You've all heard the "one inch of fish per gallon" rule of thumb, but every tank is different in terms of gas exchange and volume, and surface area. So why hasn't anyone come up with an accurate stocking method that fits your tank? Well they have. I rented a book out from the library called "The Complete Fishkeeper," by Joseph S. Levin, and it had a stocking method that worked great!!! This book is hard to find and expensive, so i'll tell you how it's done.
If you can add, subtract, multiply, divide, and own a calculator, it should pose no problems.
Multiply the length and width of your aquarium in inches to get your tank's surface area. Let's say that the tanks measurements are 24" by 12", a standard 20 gallon, you'd get 288sq.in. Now before you do anything else, i should say that you should have a list of fish that you want to get, and have their maximum adult lengths at hand. Always start off with a plan, trust me.
The longer the fish is, the thicker the body is, and the heavier it's bio-load in the tank is. So It's not fair to keep 1 20-inch fish in a 20 gallon aquarium, and a 20 gallon stalked with 10 2-inch fish looks pretty empty, so the stocking rule will change for each fish size category. For fish upto 2 inches, 6sq.inches of surface area will be needed for each inch of fish body. For fish between 2-4inches, 9sq.inches of surface area will be needed for each inch of fish body. And finally, for fish between 5" and up, but not too long, 12sq.inches of surface area will be needed for each inch of fish body.
This may seem complicated, but it's not. Let's say that in this 20 gallon tank, you'd like to keep 6 Black Neons. At 1 1/2 inches per fish, it would fall into the "up to 2 inch" category, demanding 6sq.inches of surface area per inch of fish body. Now simply multiply the fishes length by the required surface area per inch of fish, and you get the total surface area that a fish of this size needs, which, in this case comes out to 9sq.inches of surface area per Black Neon (1.5 X 6sq.inches=9sq.inches). I want 6 Black Neons so i multiply 9sq.inches by 6 (the number of fish i want) and get a total or 54sq.inches of surface area for 6 Blach Neons (9sq.inches X 6=54sq.inches). I now subtract this total from the total surface area and find out that i can keep 6 Black Neons in my tank and have 234sq.inches of available surface area in my tank (288sq.in - 54sq.in=234sq.in).
Now lets say that i want 2 Rams in my aquarium. Measuring 3", Rams fall into the "2-4inch" category, they demand 9sq.inches of surface area per inch of fish body. So again, multiply the required surface area per inch of fish body by the length of the fish, and you'll get the total surface area that each of these fish needs. In this case you'd find that each Ram needs 27sq.inches of surface area (3 X 9sq.in=27sq.inches).
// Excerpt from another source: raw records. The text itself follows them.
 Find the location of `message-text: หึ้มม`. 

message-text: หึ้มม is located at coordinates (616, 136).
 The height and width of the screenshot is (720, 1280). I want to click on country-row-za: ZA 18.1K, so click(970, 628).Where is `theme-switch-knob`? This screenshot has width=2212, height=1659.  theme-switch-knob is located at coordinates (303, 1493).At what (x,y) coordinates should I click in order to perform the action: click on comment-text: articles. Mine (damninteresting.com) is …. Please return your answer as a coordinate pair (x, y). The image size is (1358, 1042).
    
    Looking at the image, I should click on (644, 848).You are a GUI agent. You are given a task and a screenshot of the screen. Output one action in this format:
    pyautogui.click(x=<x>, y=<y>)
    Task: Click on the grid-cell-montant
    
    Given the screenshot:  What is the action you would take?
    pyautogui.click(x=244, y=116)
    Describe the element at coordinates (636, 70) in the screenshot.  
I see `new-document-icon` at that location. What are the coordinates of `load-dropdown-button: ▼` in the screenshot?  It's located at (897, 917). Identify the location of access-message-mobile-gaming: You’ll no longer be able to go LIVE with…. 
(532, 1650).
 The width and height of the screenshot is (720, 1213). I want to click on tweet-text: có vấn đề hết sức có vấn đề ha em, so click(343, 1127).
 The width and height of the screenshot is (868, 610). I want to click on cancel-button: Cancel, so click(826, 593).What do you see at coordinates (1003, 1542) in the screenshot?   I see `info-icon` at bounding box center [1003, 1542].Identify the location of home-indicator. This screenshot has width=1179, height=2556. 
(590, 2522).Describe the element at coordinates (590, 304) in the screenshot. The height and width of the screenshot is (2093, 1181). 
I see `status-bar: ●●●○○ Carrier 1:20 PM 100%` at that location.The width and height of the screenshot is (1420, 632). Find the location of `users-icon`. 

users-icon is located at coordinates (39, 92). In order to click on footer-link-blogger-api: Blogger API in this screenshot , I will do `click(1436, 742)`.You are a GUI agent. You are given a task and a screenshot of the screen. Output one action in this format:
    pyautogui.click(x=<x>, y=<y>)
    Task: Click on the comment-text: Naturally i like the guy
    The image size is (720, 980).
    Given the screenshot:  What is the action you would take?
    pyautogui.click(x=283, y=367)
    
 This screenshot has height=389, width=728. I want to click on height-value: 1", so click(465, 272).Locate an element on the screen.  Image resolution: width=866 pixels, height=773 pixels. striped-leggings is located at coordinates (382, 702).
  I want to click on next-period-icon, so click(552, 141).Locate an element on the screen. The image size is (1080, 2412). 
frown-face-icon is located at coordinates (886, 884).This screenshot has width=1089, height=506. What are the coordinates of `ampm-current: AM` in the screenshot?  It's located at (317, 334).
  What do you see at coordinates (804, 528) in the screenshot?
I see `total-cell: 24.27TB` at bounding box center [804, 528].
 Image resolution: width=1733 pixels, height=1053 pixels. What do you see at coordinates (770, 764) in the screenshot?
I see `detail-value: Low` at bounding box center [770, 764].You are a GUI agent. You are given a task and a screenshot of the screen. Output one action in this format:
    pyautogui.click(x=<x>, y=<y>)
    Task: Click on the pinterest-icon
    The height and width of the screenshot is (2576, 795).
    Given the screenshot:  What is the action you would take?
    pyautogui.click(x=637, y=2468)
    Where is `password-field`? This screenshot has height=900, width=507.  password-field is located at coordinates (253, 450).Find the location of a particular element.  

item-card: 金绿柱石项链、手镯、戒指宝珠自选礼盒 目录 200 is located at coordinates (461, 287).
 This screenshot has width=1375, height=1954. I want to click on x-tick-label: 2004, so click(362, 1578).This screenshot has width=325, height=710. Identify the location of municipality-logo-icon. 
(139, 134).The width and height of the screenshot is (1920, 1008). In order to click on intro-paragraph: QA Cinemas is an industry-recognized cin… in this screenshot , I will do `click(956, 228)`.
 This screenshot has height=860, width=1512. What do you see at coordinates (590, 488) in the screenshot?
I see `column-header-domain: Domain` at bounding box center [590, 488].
Since i want 2 Rams, i multiply the the required surface area per fish, by the number of fish i want. In this case, i'd get 54sq.inches of surface area (27sq.inches X 2=54sq.inches). So i'd subrtract 54sq.inches from the 234sq.inches of surface area remaining, and get 180sq.inches of surface area (234sq.in - 54sq.in=180sq.in).
So far in this tank, I have 6 Black Neons, and 2 Rams, with 180sq.inches of available surface area. Just continue this procedure until you can't comfortably fit any more fish, and you'll be set to go.